Re: Corpora: frequency lists for clusters & MWU

Mike Scott (Mike.Scott@liverpool.ac.uk)
Thu, 08 Oct 1998 14:58:26 +0100

In response to Ted Dunning's point :-

td> But what I was trying to say had more to do with the futility of using
td> such frequency sorted lists as generalizations. The features that I
td> pointed out and that you pointed out demonstrate exactly this point.
td> Essentially all of these points of interest are due *precisely* to the
td> specific nature of the text that I analysed. The fact that the
td> particular nature of the text I used is this prominent is a strong
td> argument *against* the general utility of such frequency sorted lists
td> of collocates.

doesn't this beautifully illustrate the important difference between doing
Corpus Linguistics in order to generalise about "the language" (or even
"language") and a text-oriented CL where the idea is to find out about a
text or set of texts! The frequency sorted cluster lists typically enable
more useful text-generalisations than language-generalisations.
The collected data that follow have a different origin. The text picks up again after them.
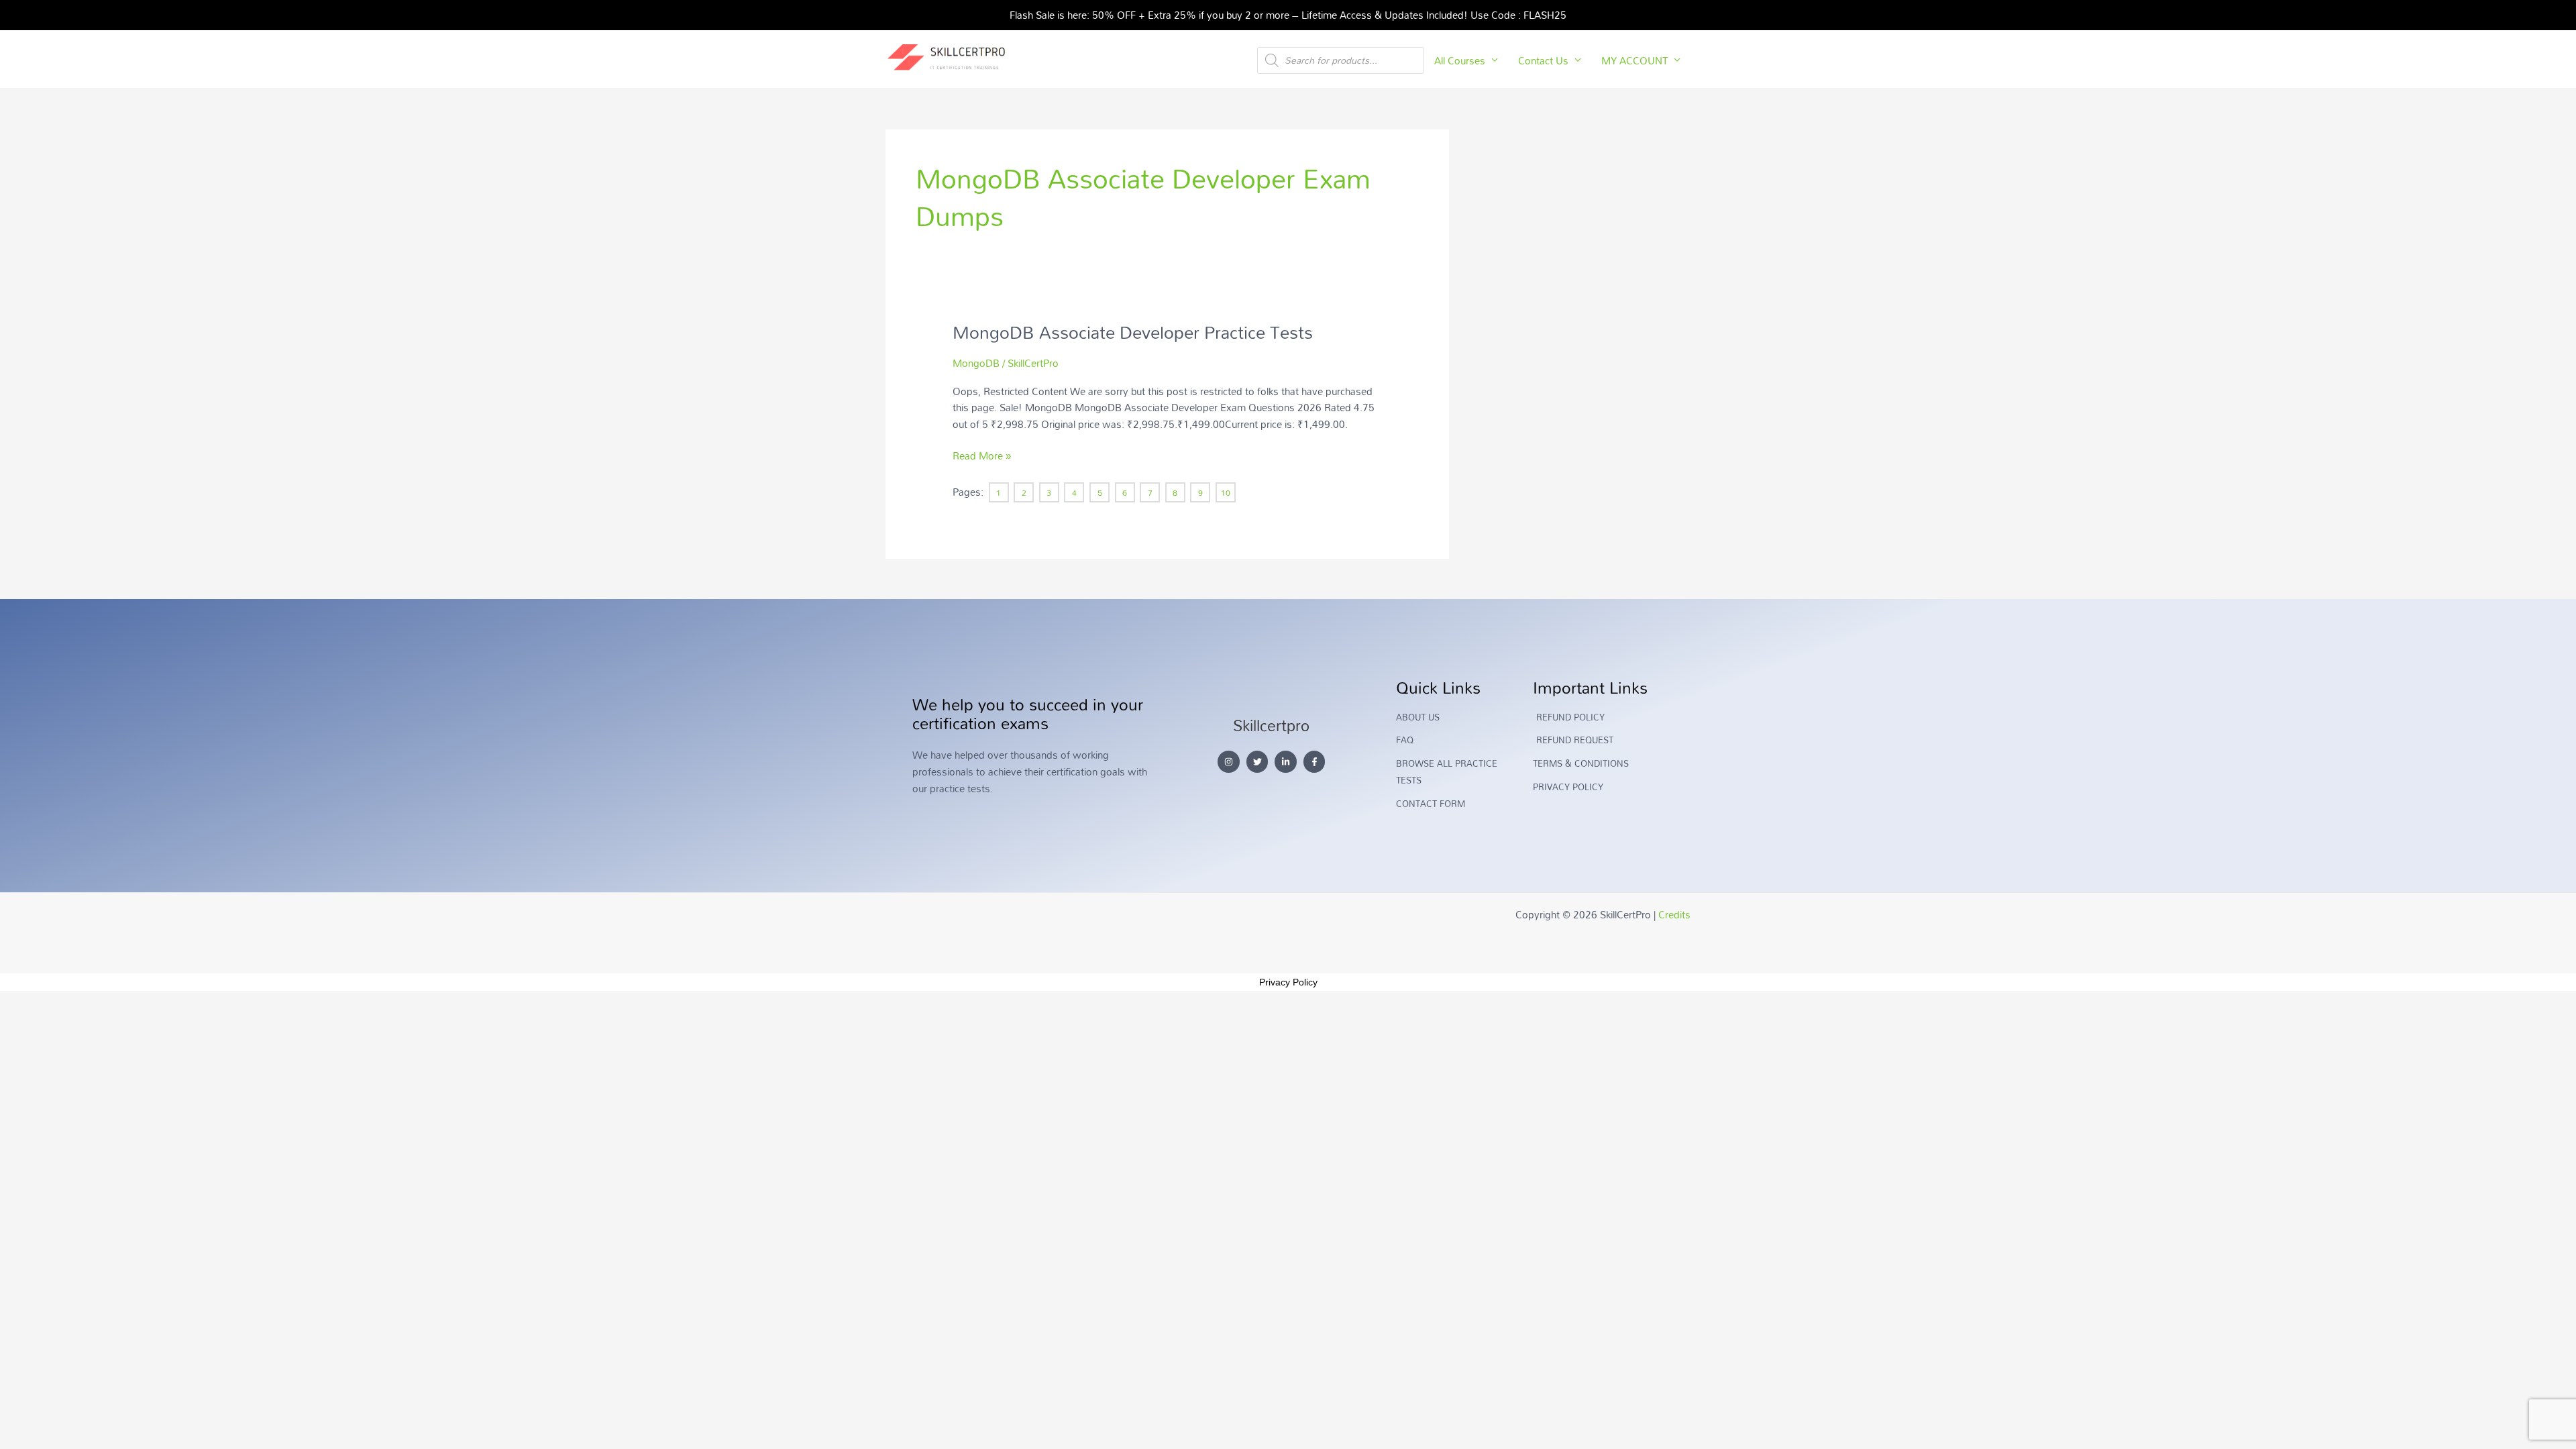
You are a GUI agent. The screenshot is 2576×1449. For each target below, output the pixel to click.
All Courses (1459, 60)
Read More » (982, 455)
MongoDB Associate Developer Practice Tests (1133, 332)
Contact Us (1543, 60)
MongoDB (976, 363)
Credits (1674, 914)
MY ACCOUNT (1634, 60)
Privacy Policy (1288, 982)
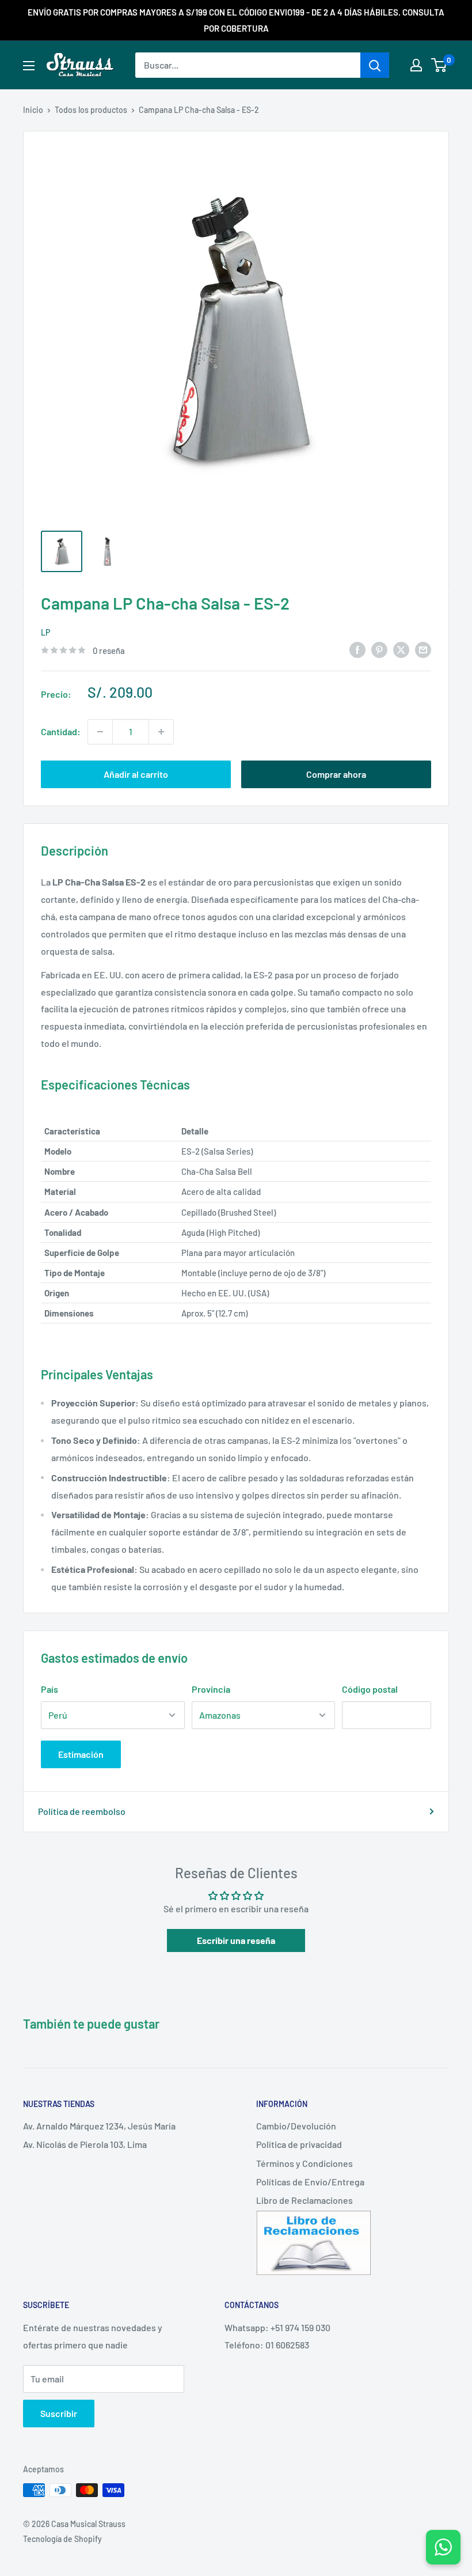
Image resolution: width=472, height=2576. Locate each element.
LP (45, 632)
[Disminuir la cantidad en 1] (100, 732)
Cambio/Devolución (296, 2125)
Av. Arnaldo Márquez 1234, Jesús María (99, 2125)
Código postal (370, 1689)
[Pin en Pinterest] (379, 649)
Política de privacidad (299, 2144)
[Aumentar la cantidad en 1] (161, 732)
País (49, 1689)
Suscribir (58, 2413)
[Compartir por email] (423, 649)
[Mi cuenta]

There is
value in the latter (eg. proof that "White+House", "Saudi+Arabia" behave
economically as 1 unit) but those (like me) seeking text-generalisations
are playing a different game I think, so the prizes are quite different.
Best wishes -- Mike
******************************************
Mike Scott
Applied English Language Studies Unit
University of Liverpool, Liverpool L69 3BX
http://www.liv.ac.uk/~ms2928/homepage.html
http://www.liv.ac.uk/~ms2928/wordsmith/index.htm